To answer this, we have to go back in time to the Renaissance. After all, this was a period in history when the number of schools across Europe grew exponentially. Something curious was going on that made people want to hit the books. Besides being an age of enlightenment and scientific growth, artistic achievement and charting uncharted territory, philosophy took a great leap forward. A philosopher by the name of René Descartes was born in 1596. He would change the way people looked at themselves, nature and God. And perhaps his philosophy can still affect the way we look at education.

‘Cogito, ergo sum,’ he proclaimed. ‘I think therefore I am.’ This in itself might not seem revolutionary, but the path that led him to this conclusion was important. Until that period many philosophers felt there was little we could be certain of: our senses were not to be trusted, abstract reasoning led us to an intangible world, and worst of all, thoughts could not be measured, seen or weighed. Whereas other philosopher’s threw in the towel at this point, Descartes saw this as a perfect starting point. As cheeky as it may sound, he was reassured by man’s inability to be sure. We humans seem to doubt everything, which means we are thinking. We are thinking and reflecting on a different level than animals. And if we are thinking, doing abstract reasoning, and contemplating the pros and cons of nuclear war, then we must exist. This must be what defines our existence. ‘I think therefore I am.’
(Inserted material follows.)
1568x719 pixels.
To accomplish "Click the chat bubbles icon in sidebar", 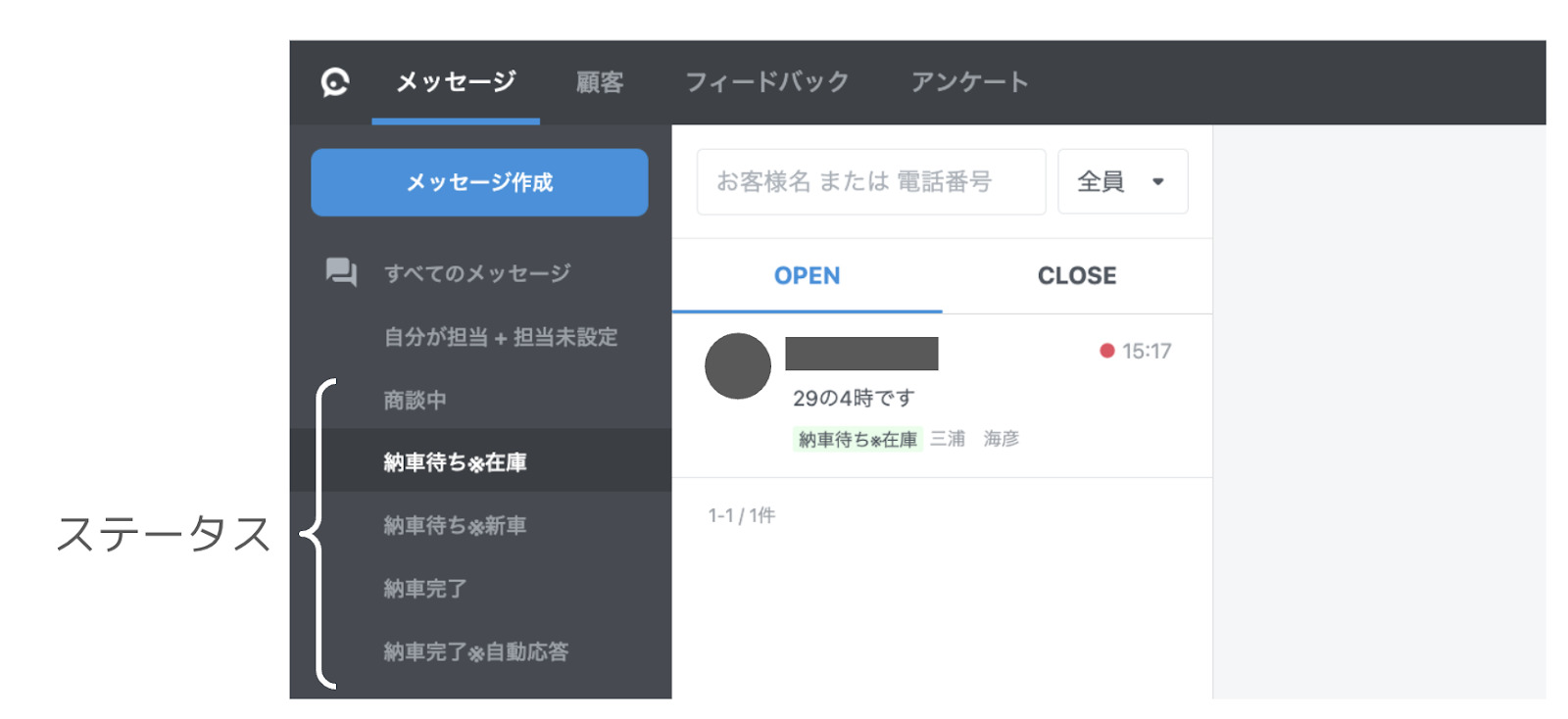I will [x=341, y=271].
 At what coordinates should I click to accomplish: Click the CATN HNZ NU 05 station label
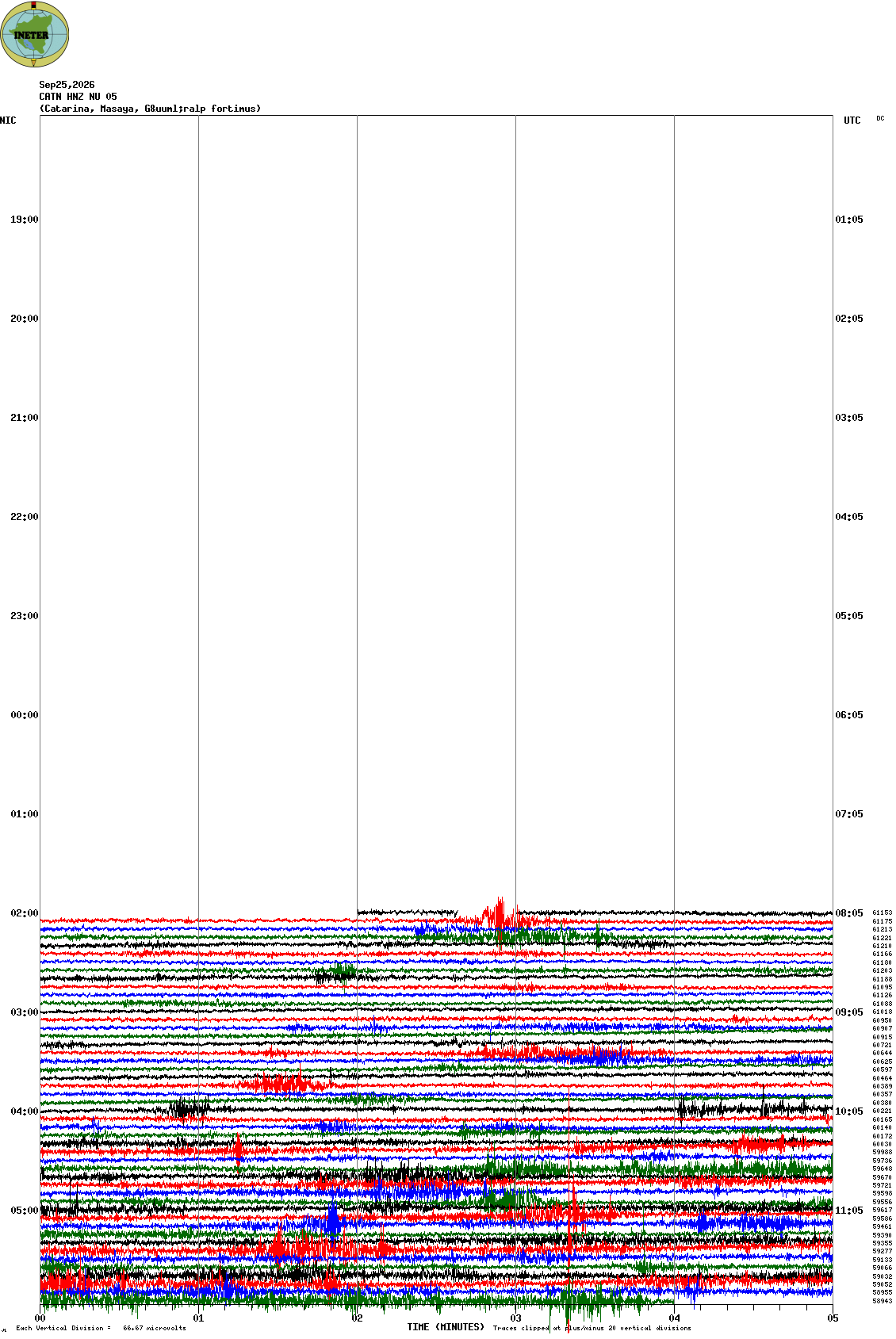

The attitude taken toward education, where school is a kind of good citizen producing factory, where kids go on the conveyor belt and are stamped into a mold, is a rather Dystopian view, because there is no room for critical thinking. Perhaps we should ask ourselves if it is possible for a student to go through high school, study medicine, and become a doctor without ever learning to think critically or be skeptical. If this were the case, then this doctor may indeed just be another brick in the wall (and I don’t know if I would want him operating on me). If this were the case, then his education would have been more of an indoctrination.

But is this scenario possible? To what degree are we being educated or indoctrinated at our schools today? Is learning 2+2=4 a form of indoctrination or education? Descartes would have been proud to see us question our education. We must constantly ask in order to be good students. We must constantly think in order to be.